On September 9, 1942, a Japanese Yokosuka E14Y Glen floatplane dropped two incendiary bombs with the intention of starting a forest fire. However, with the efforts of a patrol of fire lookouts and weather conditions not amenable to a fire, the damage done by the attack was minor. During the morning of September 9, the Japanese submarine I-25, under the command of Lieutenant Commander Akiji Tagami, surfaced west of Cape Blanco. The submarine launched a "Glen" Yokosuka E14Y floatplane, flown by Warrant Officer Nobuo Fujita and Petty Officer Okuda Shoji, with a load of two incendiary bombs of 76 kg each. Howard "Razz" Gardner spotted and reported the incoming "Glen" from his fire lookout tower on Mount Emily in the Siskiyou National Forest. Although Razz did not see the bombing, he saw the smoke plume and reported the fire to the dispatch office. He was instructed to hike to the fire to see what suppression he could do. Dispatch also sent USFS Fire Lookout Keith V. Johnson from the nearby Bear Wallow Lookout Tower. Fujita dropped two bombs, one on Wheeler Ridge on Mount Emily in Oregon, which created a 1-foot deep crater. The location of the other bomb is unknown. The Wheeler Ridge bomb started a small fire 16 km due east of Brookings. The two men proceeded to the location and were able to keep the fire under control. Only a few small, scattered fires were started because the bombs were not dropped from the correct height. The men stayed on scene and worked through the night keeping the fires contained. In the morning, a fire crew arrived to help. A recent rainstorm had kept the area wet, which helped the fire lookouts contain the blaze. According to the Japanese records, both bombs were dropped, however, no trace has yet been found of the second bomb. On September 29, 1942, Fujita and his observer made a second bombing run, causing only negligible damage.

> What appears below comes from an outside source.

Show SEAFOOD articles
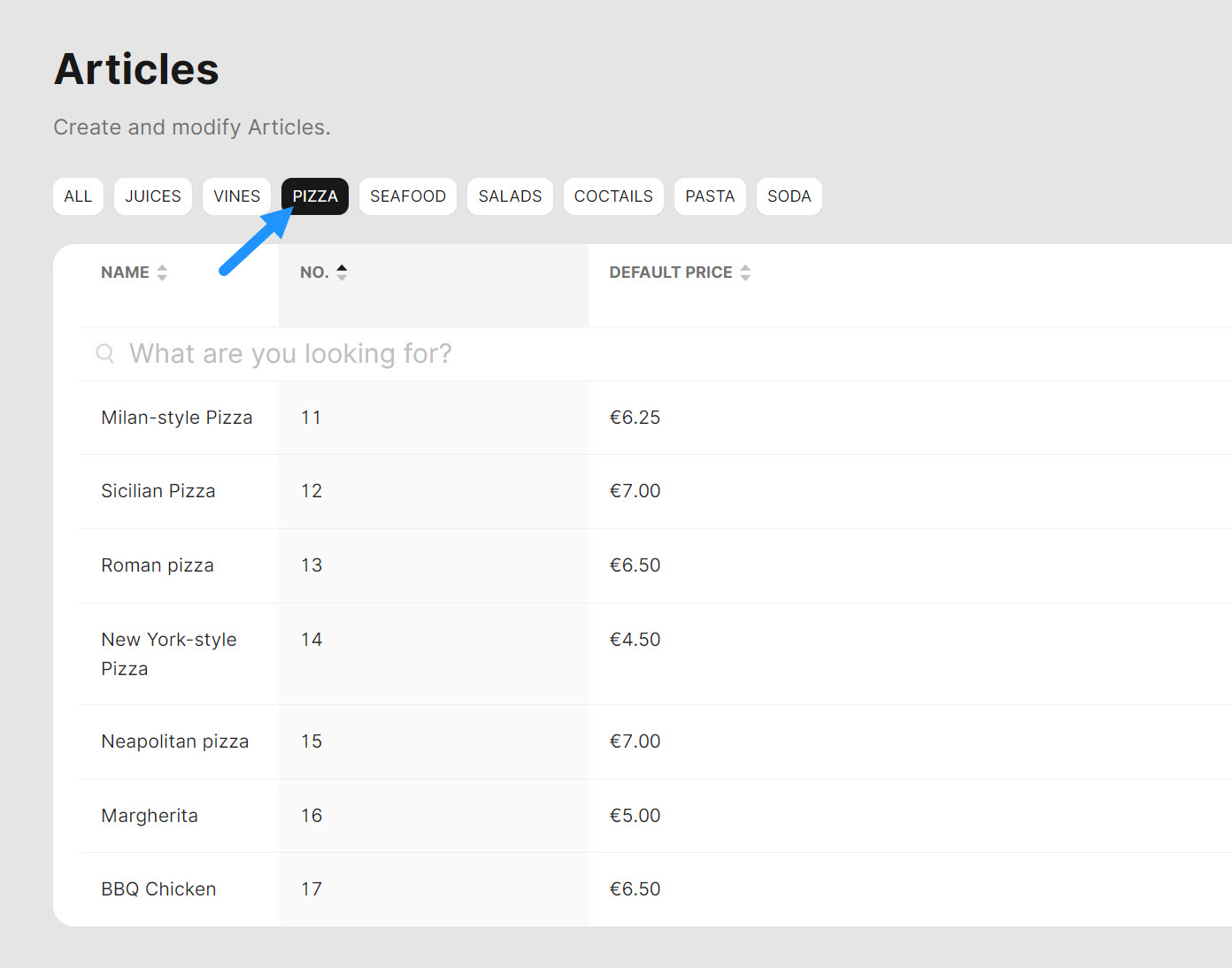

===Japanese bombing of Bly, Oregon===

On May 5, 1945, a Japanese Fu-Go balloon bomb, which consisted of a hydrogen-filled paper balloon 33 ft in diameter, with a payload of four 11 lb incendiary devices and one 33 lb high-explosive anti-personnel bomb, was discovered in the Fremont National Forest near the town of Bly, Oregon. Reverend Archie Mitchell and his pregnant wife Elsie (age 26) drove up Gearhart Mountain that day with five of their Sunday school students for a picnic. While Archie was parking the car, Elsie and the children discovered a balloon and carriage, loaded with an anti-personnel bomb, on the ground. A large explosion occurred; the four boys (Edward Engen, 13; Jay Gifford, 13; Dick Patzke, 14; and Sherman Shoemaker, 11) were killed instantly, while Elsie and Joan Patzke (13) died from their wounds shortly afterwards. An Army investigation concluded that the bomb had likely been kicked or dropped, and that it had lain undisturbed for about one month before the incident. Between November 1944 and April 1945, the Imperial Japanese Army launched about 9,300 balloons from sites on coastal Honshu, of which about 300 were found or observed in the U.S., Canada, and Mexico. The balloon near Bly, Oregon marked the only fatalities in the contiguous United States during all of World War II. The Fu-Go balloon bomb was the first weapon system with intercontinental range, predating the intercontinental ballistic missile.